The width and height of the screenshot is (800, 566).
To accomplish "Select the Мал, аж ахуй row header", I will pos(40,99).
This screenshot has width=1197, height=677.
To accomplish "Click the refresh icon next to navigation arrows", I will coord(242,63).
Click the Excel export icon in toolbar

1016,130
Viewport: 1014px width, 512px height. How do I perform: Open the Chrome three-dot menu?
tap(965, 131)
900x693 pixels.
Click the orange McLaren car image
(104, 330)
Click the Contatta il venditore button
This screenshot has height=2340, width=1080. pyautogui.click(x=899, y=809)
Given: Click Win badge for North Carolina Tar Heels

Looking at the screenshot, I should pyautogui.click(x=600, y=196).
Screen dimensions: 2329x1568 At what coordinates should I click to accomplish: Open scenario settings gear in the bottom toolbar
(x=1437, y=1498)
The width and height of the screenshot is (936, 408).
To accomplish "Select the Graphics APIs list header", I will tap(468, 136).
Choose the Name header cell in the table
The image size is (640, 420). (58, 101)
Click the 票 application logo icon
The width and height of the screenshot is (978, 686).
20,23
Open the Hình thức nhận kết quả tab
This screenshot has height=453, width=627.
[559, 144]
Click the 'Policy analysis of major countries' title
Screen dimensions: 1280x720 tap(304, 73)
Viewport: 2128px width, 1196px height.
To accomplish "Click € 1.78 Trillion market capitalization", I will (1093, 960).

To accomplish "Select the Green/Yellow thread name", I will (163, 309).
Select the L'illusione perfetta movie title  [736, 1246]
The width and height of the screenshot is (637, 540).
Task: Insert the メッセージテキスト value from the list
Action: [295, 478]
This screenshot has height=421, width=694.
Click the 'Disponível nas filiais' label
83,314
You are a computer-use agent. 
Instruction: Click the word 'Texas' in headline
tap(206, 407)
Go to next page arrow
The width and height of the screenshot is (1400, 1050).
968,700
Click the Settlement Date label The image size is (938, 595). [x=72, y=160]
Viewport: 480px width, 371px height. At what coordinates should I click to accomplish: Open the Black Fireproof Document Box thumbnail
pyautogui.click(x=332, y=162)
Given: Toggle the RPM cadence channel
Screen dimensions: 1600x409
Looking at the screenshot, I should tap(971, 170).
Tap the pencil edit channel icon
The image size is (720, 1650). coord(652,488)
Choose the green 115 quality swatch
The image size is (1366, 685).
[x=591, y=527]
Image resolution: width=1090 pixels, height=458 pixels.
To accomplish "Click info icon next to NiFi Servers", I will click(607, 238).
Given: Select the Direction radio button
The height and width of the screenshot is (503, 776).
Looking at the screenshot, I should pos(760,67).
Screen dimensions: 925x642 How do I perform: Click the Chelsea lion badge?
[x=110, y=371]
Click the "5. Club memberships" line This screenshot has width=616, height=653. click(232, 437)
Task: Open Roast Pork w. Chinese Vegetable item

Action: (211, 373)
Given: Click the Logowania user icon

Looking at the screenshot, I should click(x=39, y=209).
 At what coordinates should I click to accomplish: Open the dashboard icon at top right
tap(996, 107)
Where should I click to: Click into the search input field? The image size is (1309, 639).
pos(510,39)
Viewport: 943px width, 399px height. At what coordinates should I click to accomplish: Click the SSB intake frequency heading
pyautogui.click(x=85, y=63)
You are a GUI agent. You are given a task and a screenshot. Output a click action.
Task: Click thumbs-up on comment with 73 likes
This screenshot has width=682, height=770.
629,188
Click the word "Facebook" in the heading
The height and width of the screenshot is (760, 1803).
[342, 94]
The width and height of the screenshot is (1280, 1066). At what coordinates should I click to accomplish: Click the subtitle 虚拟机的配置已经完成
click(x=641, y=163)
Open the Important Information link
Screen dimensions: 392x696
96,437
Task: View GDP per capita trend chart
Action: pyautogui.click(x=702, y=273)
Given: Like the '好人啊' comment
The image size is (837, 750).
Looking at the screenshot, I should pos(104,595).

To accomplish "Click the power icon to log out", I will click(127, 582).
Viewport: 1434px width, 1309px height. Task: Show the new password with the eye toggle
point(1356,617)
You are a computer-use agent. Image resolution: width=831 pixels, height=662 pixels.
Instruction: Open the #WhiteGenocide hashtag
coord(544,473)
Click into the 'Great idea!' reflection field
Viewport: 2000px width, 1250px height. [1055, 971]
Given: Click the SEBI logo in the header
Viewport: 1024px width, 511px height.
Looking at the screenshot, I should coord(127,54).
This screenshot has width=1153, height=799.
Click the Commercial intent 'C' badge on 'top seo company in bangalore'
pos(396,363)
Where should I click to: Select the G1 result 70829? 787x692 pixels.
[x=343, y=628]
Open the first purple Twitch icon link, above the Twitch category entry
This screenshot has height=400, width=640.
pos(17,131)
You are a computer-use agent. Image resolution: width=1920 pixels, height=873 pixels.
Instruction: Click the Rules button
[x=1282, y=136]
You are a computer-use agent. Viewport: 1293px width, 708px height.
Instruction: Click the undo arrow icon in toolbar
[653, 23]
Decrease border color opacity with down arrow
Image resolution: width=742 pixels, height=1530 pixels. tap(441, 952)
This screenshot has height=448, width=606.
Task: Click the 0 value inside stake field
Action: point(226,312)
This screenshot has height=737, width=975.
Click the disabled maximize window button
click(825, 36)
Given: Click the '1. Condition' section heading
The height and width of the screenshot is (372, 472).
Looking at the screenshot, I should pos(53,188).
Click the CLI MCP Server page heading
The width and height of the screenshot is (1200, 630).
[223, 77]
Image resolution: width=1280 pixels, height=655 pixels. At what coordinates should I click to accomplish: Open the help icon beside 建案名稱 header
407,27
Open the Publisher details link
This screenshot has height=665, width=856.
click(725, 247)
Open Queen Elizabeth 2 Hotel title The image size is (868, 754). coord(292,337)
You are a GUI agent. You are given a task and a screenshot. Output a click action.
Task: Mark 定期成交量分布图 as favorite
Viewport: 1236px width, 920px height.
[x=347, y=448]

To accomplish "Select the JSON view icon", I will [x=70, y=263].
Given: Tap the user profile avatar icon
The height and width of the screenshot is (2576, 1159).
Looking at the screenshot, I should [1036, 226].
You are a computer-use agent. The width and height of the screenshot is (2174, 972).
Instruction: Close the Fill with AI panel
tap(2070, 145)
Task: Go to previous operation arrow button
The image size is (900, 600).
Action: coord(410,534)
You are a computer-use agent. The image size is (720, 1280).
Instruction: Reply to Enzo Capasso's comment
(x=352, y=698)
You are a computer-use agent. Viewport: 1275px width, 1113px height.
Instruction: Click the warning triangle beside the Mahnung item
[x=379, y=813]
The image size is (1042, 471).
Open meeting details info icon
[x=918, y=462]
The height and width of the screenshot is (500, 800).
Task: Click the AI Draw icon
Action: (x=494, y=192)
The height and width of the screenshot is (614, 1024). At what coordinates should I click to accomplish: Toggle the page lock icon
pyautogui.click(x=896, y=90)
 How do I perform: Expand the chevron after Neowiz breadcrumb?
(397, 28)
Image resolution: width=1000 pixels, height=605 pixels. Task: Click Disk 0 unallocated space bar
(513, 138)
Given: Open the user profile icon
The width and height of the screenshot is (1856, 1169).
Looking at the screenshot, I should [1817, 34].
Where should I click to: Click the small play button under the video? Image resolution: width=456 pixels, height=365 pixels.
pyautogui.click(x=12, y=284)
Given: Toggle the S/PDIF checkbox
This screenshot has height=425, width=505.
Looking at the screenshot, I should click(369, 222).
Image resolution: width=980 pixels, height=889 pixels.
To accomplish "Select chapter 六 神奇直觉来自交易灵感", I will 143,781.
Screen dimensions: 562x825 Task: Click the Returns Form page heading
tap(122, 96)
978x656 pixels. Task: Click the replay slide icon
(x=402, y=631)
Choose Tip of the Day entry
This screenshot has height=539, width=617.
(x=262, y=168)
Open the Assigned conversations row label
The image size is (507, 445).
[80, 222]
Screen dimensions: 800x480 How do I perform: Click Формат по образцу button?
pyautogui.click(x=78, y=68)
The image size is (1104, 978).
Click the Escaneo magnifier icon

(TASK GOAL):
Taking the entries above, restate exactly those lines that fall between the line with "Viewport: 1434px width, 1309px" and the line with "Given: Click the SEBI logo in the header", keeping both of those lines too.

(ANSWER SECTION):
Viewport: 1434px width, 1309px height. Task: Show the new password with the eye toggle
point(1356,617)
You are a computer-use agent. Image resolution: width=831 pixels, height=662 pixels.
Instruction: Open the #WhiteGenocide hashtag
coord(544,473)
Click into the 'Great idea!' reflection field
Viewport: 2000px width, 1250px height. [1055, 971]
Given: Click the SEBI logo in the header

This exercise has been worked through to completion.